Because she did, in fact, seem to view Luli as a daughter. His efforts to find Luli on any payroll list or other household record had turned up nothing. He had personally questioned the butler who had shown him his own system for tracking staff hours and vacation days, but Luli wasn’t on it.

She had her own arrangement, the butler had said with affront. And no, she didn’t leave the house, which was a nuisance. Other staff had to pick up her personal items and the cost went against his household budget—a perk not available to anyone else. In his opinion, if staffing cuts were needed, Gabriel should start with Luli.

Gabriel remembered clearly the feeling of his own money, earned honestly and through great effort, going to support his father. It wasn’t something he should resent. As Luli had said earlier, family supported family, but his father had abandoned any effort to do his part. It had all fallen on Gabriel at a very young age to keep him and his father clothed, sheltered and fed.

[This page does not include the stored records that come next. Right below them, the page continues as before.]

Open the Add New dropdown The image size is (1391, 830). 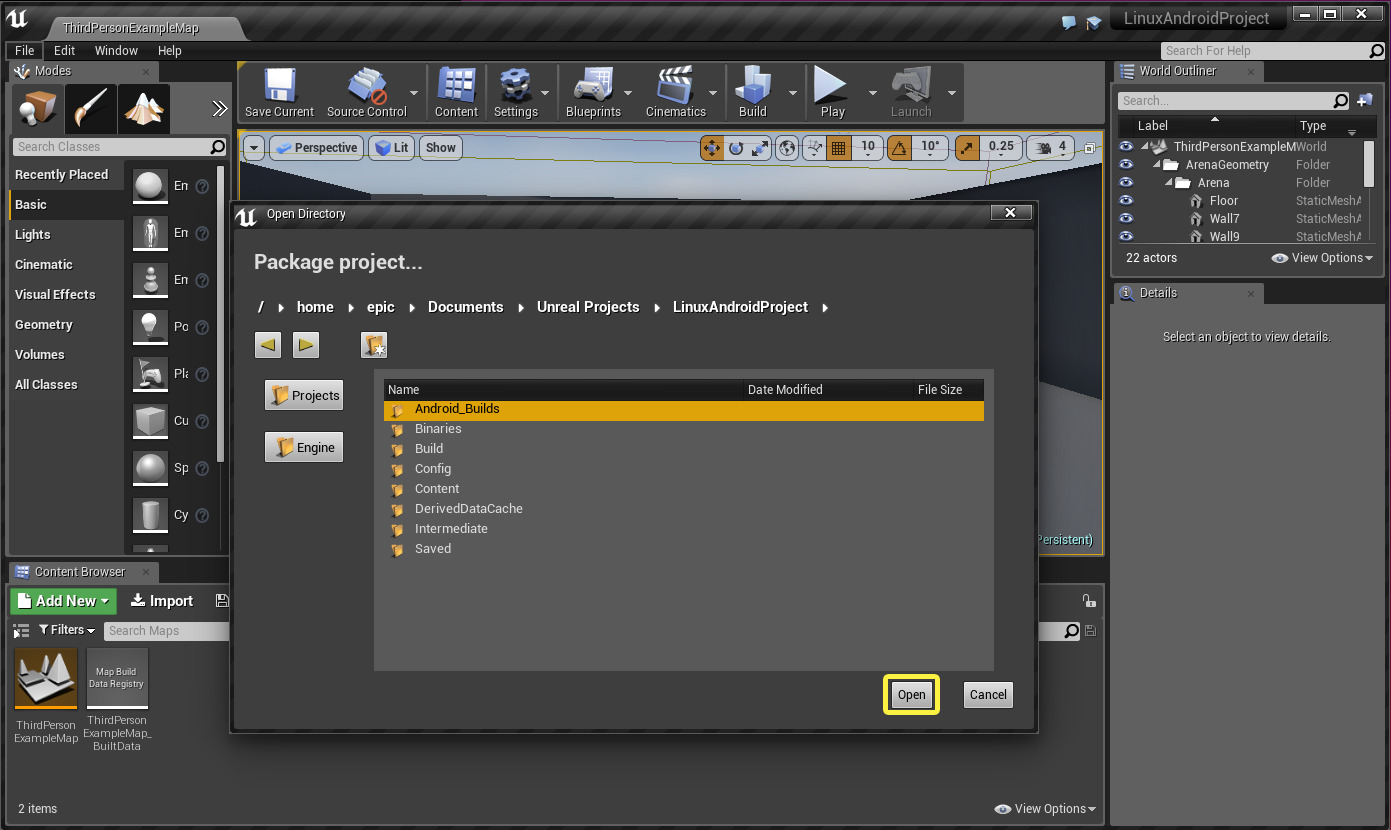coord(64,601)
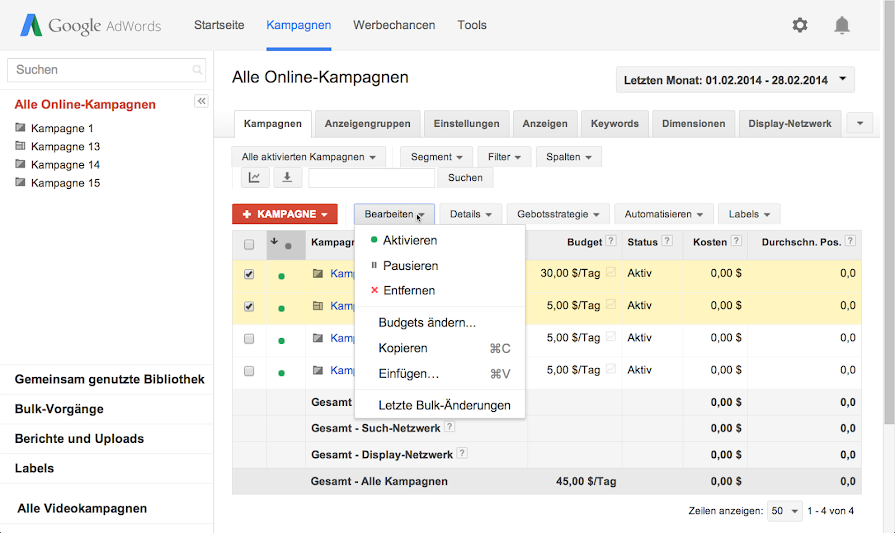Click the Budget column help icon
The image size is (895, 533).
pos(611,242)
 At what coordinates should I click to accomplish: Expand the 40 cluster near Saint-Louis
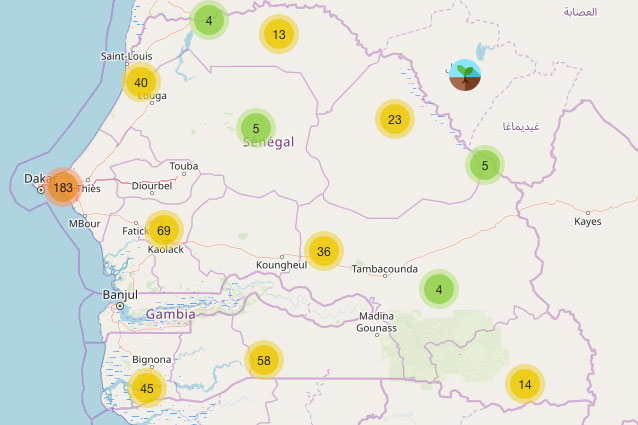(141, 83)
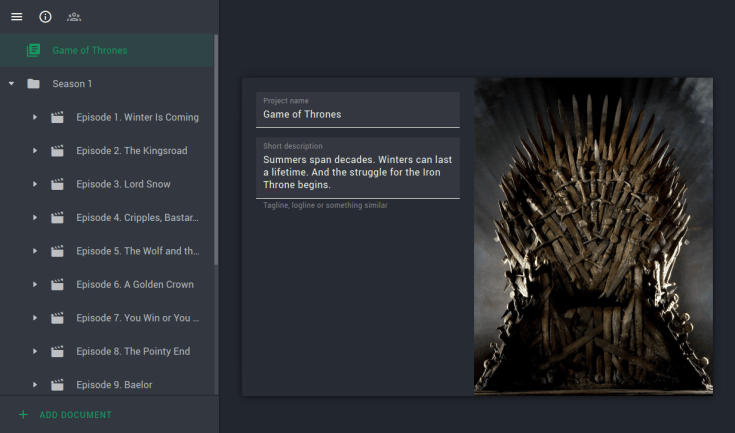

Luli had to be suffering a similar impotent anger. She had put in the time, had done what was expected, but that work had gone unacknowledged. Her reward was the opportunity to do the same for a stranger. Him or some other man.

“I won’t do it.” Her voice shook with the rest of her. She lifted her gaze from staring through sheened eyes at the pages she’d thrown across the floor. “You can’t make me.”

“Calm down. I’m only saying that I’ll honor her intentions if you want to go through with it.” He was testing her, was what he was doing.

“Of course I don’t!” She covered her face, visibly trying to take hold of herself.

“You said you would make a good trophy wife. That’s what this is.” He had never aspired to have any sort of wife—trophy or otherwise. That Mae had thought she could interfere in his life to this degree was a shocking affront.

“I want to marry on my terms,” Luli said, echoing his own sentiments. She dropped her hands to reveal a raw agony in her expression that made his heart lurch. “I thought she liked me. Why would she do this?”

He had his theories, but asked instead, “Was there any indication she was ill? Was she putting things in order because she thought her time was near?”

“I don’t think so.” She paced a few steps, calming a little as she thought. “She only brought it up a few times. One of the maids left to get married last year. Mae said I wouldn’t have to marry some fish-smelling man from the hawker center. She said she’d find me a good husband. But she also told me at different times that she would take me shopping and let the chauffeur teach me to drive and take me back to Venezuela so I could tell my mother what I think of her. It was never a good time for any of those things. ‘Another day,’” she tacked on in Mandarin.

Presumably she was quoting Mae. Her accent was spot-on.

“I don’t think she was lying to me on purpose,” she continued despondently. “She talked about a lot of things that never happened. She wanted to redecorate. Retire. She said when you came to visit we would take you to see the sights.”

Gabriel had seen the ones he wanted to see. He’d been here several times and had never once let his grandmother know he was in town.

His stomach tightened in disgust with himself. Had she meant to introduce him to Luli? Oversee their courtship?